DoS traffic is transmitted statelessly against a service and uses any instrumentation to assess the effects on the ongoing health of that service. In order to create custom packets for arbitrary protocols, the DoS module also has the ability to import packet captures that then subsequently be used to model the stateless packet.

Published Vulnerability Analysis

The Published Vulnerability Analysis (PVA) software “blade” within the Mu analyzer platform offers a continuously growing list of established vulnerabilities (more than 1100 at the time of writing, increasing on average by five per week). PVA users are able to determine whether a signature is actually effective at blocking an attack, and to be aware of the existence of any attacks that are not blocked by the DUT. The Mu analyzer performs automated audits on a device to validate that known bad traffic is blocked.


Figure 3 - Mu Dynamics: Published Vulnerability Analysis (PVA)

The PVA subscription mirrors the latest real-world attacks found in the wild on the Internet, and is augmented on an approximately monthly basis. PVA operates in passthrough mode, so it is especially suited to verify the proper operation singatures within any in-line signature-based security enforcement devices such as Intrusion Prevention Systems (IPS), advanced firewalls, Unified Threat Management (UTM) systems, and so on.

External Analysis

In the External Analysis “blade” the source of third-party attacks is under control of the analyzer, but is outside the analyzer in an external host known as the Generator.

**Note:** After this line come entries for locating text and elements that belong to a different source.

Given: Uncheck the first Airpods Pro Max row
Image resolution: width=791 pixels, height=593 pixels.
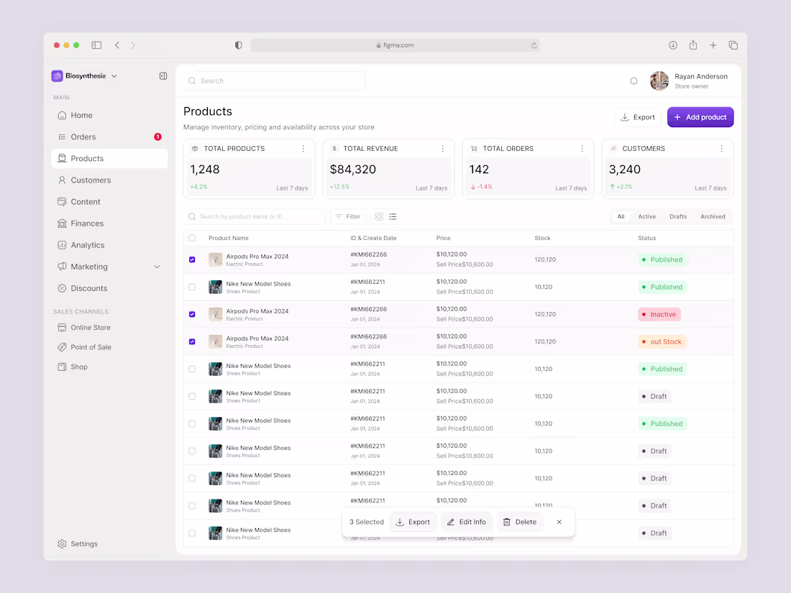Looking at the screenshot, I should [192, 259].
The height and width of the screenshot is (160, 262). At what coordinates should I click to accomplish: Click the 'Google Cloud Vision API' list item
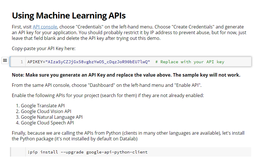click(46, 111)
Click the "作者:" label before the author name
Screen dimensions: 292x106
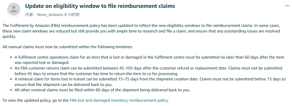(31, 15)
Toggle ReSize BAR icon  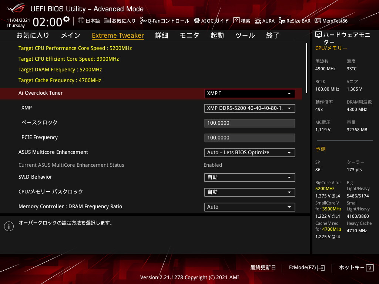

Connected both to the Generator and target host (which may be the DUT itself, or a host protected by the DUT), the Mu analyzer automates the creation of the attacks by executing commands or scripts at the source, submitting one command at a time while using a different command (on a second port) to verify that the target host is still functional. The analyzer can issue attacks by number, read them from a list, or load them from a file.

In External Analysis, the Mu analyzer inserts itself between the attack tool (Generator) and the target host, with the Mu analyzer acting as a transparent bridge between them. The Generator is the source of traffic and the target is the receiver, and the Mu analyzer drives the Generator (running a custom attack tool, or one of many open source tools such as nmap, nessus, ISIC, protos, etc.) in a methodical lock-step manner. The attack generation operates identically to service-level traffic variations to facilitate fault inspection and fault isolation by monitoring the target’s responses to the attacks and to the success or failure of instrumentation (i.e., health check tests, in this case commands that the Mu analyzer runs on the Generator that cause some interaction between the Generator and the Target, the output of which establishes the continued health (or not) of the target).

Conclusion

Service Analyzers are in active use at dozens of network equipment manufacturers and at a similar number of end-users such as network operators and large enterprises throughout the respective product development and deployment life cycles. These organizations proactively establish service readiness before products are shipped or deployed. Service Analyzers form the foundation of the proactive service assurance process, providing actionable reporting and documentation throughout the development and deployment life cycles.